» Given task
Copy out every one of the records below word for word, keeping each line unchanged.

» Source material
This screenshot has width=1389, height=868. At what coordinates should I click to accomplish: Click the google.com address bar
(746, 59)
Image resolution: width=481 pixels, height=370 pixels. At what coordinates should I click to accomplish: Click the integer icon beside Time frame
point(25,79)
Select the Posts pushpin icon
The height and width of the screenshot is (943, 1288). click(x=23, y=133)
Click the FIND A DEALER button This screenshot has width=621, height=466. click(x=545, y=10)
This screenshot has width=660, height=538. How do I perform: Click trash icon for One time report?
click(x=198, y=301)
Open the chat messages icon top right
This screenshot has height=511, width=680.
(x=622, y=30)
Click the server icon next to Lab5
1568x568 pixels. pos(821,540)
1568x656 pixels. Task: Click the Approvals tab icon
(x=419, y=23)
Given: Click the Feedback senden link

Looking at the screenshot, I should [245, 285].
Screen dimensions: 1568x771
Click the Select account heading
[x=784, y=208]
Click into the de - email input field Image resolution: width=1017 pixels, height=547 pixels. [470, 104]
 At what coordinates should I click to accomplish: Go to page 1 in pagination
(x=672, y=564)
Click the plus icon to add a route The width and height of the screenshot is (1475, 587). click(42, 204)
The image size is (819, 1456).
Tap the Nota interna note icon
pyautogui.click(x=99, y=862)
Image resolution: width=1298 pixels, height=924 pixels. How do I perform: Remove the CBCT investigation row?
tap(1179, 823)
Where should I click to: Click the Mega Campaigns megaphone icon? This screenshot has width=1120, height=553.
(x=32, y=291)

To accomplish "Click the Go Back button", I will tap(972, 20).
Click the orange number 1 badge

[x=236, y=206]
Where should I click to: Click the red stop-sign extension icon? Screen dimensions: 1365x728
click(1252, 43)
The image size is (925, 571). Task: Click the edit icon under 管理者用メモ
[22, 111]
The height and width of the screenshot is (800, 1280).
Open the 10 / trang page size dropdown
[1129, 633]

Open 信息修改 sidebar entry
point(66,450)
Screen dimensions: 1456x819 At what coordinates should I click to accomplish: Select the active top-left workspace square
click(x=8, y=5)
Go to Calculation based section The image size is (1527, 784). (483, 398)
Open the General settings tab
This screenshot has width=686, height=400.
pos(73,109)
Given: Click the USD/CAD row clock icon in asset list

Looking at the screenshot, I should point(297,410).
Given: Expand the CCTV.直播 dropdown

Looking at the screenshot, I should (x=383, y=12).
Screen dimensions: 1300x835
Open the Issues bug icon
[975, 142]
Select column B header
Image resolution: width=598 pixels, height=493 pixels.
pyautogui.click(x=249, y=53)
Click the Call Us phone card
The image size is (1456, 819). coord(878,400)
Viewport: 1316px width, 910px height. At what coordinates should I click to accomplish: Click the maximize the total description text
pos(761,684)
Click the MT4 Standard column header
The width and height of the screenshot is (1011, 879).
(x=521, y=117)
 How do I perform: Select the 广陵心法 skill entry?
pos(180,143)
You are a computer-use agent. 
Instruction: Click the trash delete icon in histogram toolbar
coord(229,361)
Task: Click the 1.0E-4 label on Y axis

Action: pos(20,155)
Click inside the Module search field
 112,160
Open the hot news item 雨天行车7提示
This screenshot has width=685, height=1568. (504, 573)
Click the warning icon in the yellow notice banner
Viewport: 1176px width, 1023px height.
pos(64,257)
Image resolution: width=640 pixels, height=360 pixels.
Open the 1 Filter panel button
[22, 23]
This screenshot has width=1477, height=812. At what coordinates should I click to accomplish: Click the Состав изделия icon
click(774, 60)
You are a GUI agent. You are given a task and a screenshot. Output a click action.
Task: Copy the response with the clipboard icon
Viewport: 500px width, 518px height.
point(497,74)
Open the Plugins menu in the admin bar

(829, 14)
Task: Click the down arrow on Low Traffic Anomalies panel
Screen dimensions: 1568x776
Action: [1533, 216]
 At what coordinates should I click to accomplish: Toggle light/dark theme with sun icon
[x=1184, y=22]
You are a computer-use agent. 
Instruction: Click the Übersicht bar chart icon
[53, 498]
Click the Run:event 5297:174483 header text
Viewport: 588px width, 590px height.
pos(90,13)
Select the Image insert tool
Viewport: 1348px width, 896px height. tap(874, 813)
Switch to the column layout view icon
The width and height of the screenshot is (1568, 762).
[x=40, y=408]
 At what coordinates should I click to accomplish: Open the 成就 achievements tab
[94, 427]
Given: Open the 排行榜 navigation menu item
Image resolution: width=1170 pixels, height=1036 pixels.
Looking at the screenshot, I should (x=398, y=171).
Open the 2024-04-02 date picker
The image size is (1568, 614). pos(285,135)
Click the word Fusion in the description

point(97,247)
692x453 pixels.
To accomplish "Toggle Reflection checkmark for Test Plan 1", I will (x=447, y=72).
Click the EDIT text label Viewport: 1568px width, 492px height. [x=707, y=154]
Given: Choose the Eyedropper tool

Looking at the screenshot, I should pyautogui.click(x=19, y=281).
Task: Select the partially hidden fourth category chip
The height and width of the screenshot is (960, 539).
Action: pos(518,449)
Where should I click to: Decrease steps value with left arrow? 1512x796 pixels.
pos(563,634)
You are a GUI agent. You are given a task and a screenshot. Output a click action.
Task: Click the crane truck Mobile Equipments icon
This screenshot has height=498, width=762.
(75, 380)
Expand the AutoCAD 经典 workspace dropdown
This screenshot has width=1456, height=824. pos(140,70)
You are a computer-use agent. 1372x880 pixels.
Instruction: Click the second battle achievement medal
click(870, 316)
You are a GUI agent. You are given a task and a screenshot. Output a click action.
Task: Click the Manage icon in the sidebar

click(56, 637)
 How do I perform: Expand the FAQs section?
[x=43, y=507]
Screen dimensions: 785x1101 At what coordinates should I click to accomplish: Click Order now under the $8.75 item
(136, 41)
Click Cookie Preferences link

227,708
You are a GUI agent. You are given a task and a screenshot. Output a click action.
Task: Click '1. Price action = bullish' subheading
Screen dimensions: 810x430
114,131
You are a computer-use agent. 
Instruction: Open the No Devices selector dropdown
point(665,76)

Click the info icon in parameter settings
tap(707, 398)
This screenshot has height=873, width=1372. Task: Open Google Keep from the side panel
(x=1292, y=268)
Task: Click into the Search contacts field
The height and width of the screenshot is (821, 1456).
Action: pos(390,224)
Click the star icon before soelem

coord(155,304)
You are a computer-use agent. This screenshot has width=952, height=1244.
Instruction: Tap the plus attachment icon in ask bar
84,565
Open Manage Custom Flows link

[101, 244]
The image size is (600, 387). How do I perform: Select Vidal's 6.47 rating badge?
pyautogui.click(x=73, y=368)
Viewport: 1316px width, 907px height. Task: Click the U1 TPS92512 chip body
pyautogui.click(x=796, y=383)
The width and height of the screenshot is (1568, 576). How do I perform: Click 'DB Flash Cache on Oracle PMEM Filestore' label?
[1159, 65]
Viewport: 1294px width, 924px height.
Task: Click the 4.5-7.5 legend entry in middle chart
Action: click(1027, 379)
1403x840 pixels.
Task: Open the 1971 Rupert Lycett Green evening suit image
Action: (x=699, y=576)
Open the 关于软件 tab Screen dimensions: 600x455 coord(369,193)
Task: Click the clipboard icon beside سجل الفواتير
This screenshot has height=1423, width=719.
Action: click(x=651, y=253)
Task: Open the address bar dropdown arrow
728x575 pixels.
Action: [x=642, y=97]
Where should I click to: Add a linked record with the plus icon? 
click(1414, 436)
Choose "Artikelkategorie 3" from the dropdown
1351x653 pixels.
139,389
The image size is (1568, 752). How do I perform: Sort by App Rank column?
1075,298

» Task response
This screenshot has width=1389, height=868. At what coordinates should I click to accomplish: Click the google.com address bar
(746, 59)
Image resolution: width=481 pixels, height=370 pixels. At what coordinates should I click to accomplish: Click the integer icon beside Time frame
point(25,79)
Select the Posts pushpin icon
The height and width of the screenshot is (943, 1288). click(x=23, y=133)
Click the FIND A DEALER button This screenshot has width=621, height=466. click(x=545, y=10)
This screenshot has width=660, height=538. How do I perform: Click trash icon for One time report?
click(x=198, y=301)
Open the chat messages icon top right
This screenshot has height=511, width=680.
(x=622, y=30)
Click the server icon next to Lab5
1568x568 pixels. pos(821,540)
1568x656 pixels. Task: Click the Approvals tab icon
(x=419, y=23)
Given: Click the Feedback senden link

Looking at the screenshot, I should [245, 285].
Screen dimensions: 1568x771
Click the Select account heading
[x=784, y=208]
Click into the de - email input field Image resolution: width=1017 pixels, height=547 pixels. [470, 104]
 At what coordinates should I click to accomplish: Go to page 1 in pagination
(x=672, y=564)
Click the plus icon to add a route The width and height of the screenshot is (1475, 587). click(42, 204)
The image size is (819, 1456).
Tap the Nota interna note icon
pyautogui.click(x=99, y=862)
Image resolution: width=1298 pixels, height=924 pixels. How do I perform: Remove the CBCT investigation row?
tap(1179, 823)
Where should I click to: Click the Mega Campaigns megaphone icon? This screenshot has width=1120, height=553.
(x=32, y=291)

To accomplish "Click the Go Back button", I will tap(972, 20).
Click the orange number 1 badge

[x=236, y=206]
Where should I click to: Click the red stop-sign extension icon? Screen dimensions: 1365x728
click(1252, 43)
The image size is (925, 571). Task: Click the edit icon under 管理者用メモ
[22, 111]
The height and width of the screenshot is (800, 1280).
Open the 10 / trang page size dropdown
[1129, 633]

Open 信息修改 sidebar entry
point(66,450)
Screen dimensions: 1456x819 At what coordinates should I click to accomplish: Select the active top-left workspace square
click(x=8, y=5)
Go to Calculation based section The image size is (1527, 784). (483, 398)
Open the General settings tab
This screenshot has width=686, height=400.
pos(73,109)
Given: Click the USD/CAD row clock icon in asset list

Looking at the screenshot, I should point(297,410).
Given: Expand the CCTV.直播 dropdown

Looking at the screenshot, I should (x=383, y=12).
Screen dimensions: 1300x835
Open the Issues bug icon
[975, 142]
Select column B header
Image resolution: width=598 pixels, height=493 pixels.
pyautogui.click(x=249, y=53)
Click the Call Us phone card
The image size is (1456, 819). coord(878,400)
Viewport: 1316px width, 910px height. At what coordinates should I click to accomplish: Click the maximize the total description text
pos(761,684)
Click the MT4 Standard column header
The width and height of the screenshot is (1011, 879).
(x=521, y=117)
 How do I perform: Select the 广陵心法 skill entry?
pos(180,143)
You are a computer-use agent. 
Instruction: Click the trash delete icon in histogram toolbar
coord(229,361)
Task: Click the 1.0E-4 label on Y axis

Action: pos(20,155)
Click inside the Module search field
 112,160
Open the hot news item 雨天行车7提示
This screenshot has width=685, height=1568. (504, 573)
Click the warning icon in the yellow notice banner
Viewport: 1176px width, 1023px height.
pos(64,257)
Image resolution: width=640 pixels, height=360 pixels.
Open the 1 Filter panel button
[22, 23]
This screenshot has width=1477, height=812. At what coordinates should I click to accomplish: Click the Состав изделия icon
click(774, 60)
You are a GUI agent. You are given a task and a screenshot. Output a click action.
Task: Copy the response with the clipboard icon
Viewport: 500px width, 518px height.
point(497,74)
Open the Plugins menu in the admin bar

(829, 14)
Task: Click the down arrow on Low Traffic Anomalies panel
Screen dimensions: 1568x776
Action: [1533, 216]
 At what coordinates should I click to accomplish: Toggle light/dark theme with sun icon
[x=1184, y=22]
You are a computer-use agent. 
Instruction: Click the Übersicht bar chart icon
[53, 498]
Click the Run:event 5297:174483 header text
Viewport: 588px width, 590px height.
pos(90,13)
Select the Image insert tool
Viewport: 1348px width, 896px height. tap(874, 813)
Switch to the column layout view icon
The width and height of the screenshot is (1568, 762).
[x=40, y=408]
 At what coordinates should I click to accomplish: Open the 成就 achievements tab
[94, 427]
Given: Open the 排行榜 navigation menu item
Image resolution: width=1170 pixels, height=1036 pixels.
Looking at the screenshot, I should (x=398, y=171).
Open the 2024-04-02 date picker
The image size is (1568, 614). pos(285,135)
Click the word Fusion in the description

point(97,247)
692x453 pixels.
To accomplish "Toggle Reflection checkmark for Test Plan 1", I will (x=447, y=72).
Click the EDIT text label Viewport: 1568px width, 492px height. [x=707, y=154]
Given: Choose the Eyedropper tool

Looking at the screenshot, I should pyautogui.click(x=19, y=281).
Task: Select the partially hidden fourth category chip
The height and width of the screenshot is (960, 539).
Action: pos(518,449)
Where should I click to: Decrease steps value with left arrow? 1512x796 pixels.
pos(563,634)
You are a GUI agent. You are given a task and a screenshot. Output a click action.
Task: Click the crane truck Mobile Equipments icon
This screenshot has height=498, width=762.
(75, 380)
Expand the AutoCAD 经典 workspace dropdown
This screenshot has width=1456, height=824. pos(140,70)
You are a computer-use agent. 1372x880 pixels.
Instruction: Click the second battle achievement medal
click(870, 316)
You are a GUI agent. You are given a task and a screenshot. Output a click action.
Task: Click the Manage icon in the sidebar

click(56, 637)
 How do I perform: Expand the FAQs section?
[x=43, y=507]
Screen dimensions: 785x1101 At what coordinates should I click to accomplish: Click Order now under the $8.75 item
(136, 41)
Click Cookie Preferences link

227,708
You are a GUI agent. You are given a task and a screenshot. Output a click action.
Task: Click '1. Price action = bullish' subheading
Screen dimensions: 810x430
114,131
You are a computer-use agent. 
Instruction: Open the No Devices selector dropdown
point(665,76)

Click the info icon in parameter settings
tap(707, 398)
This screenshot has height=873, width=1372. Task: Open Google Keep from the side panel
(x=1292, y=268)
Task: Click into the Search contacts field
The height and width of the screenshot is (821, 1456).
Action: pos(390,224)
Click the star icon before soelem

coord(155,304)
You are a computer-use agent. This screenshot has width=952, height=1244.
Instruction: Tap the plus attachment icon in ask bar
84,565
Open Manage Custom Flows link

[101, 244]
The image size is (600, 387). How do I perform: Select Vidal's 6.47 rating badge?
pyautogui.click(x=73, y=368)
Viewport: 1316px width, 907px height. Task: Click the U1 TPS92512 chip body
pyautogui.click(x=796, y=383)
The width and height of the screenshot is (1568, 576). How do I perform: Click 'DB Flash Cache on Oracle PMEM Filestore' label?
[1159, 65]
Viewport: 1294px width, 924px height.
Task: Click the 4.5-7.5 legend entry in middle chart
Action: click(1027, 379)
1403x840 pixels.
Task: Open the 1971 Rupert Lycett Green evening suit image
Action: (x=699, y=576)
Open the 关于软件 tab Screen dimensions: 600x455 coord(369,193)
Task: Click the clipboard icon beside سجل الفواتير
This screenshot has height=1423, width=719.
Action: click(x=651, y=253)
Task: Open the address bar dropdown arrow
728x575 pixels.
Action: [x=642, y=97]
Where should I click to: Add a linked record with the plus icon? 
click(1414, 436)
Choose "Artikelkategorie 3" from the dropdown
1351x653 pixels.
139,389
The image size is (1568, 752). How do I perform: Sort by App Rank column?
1075,298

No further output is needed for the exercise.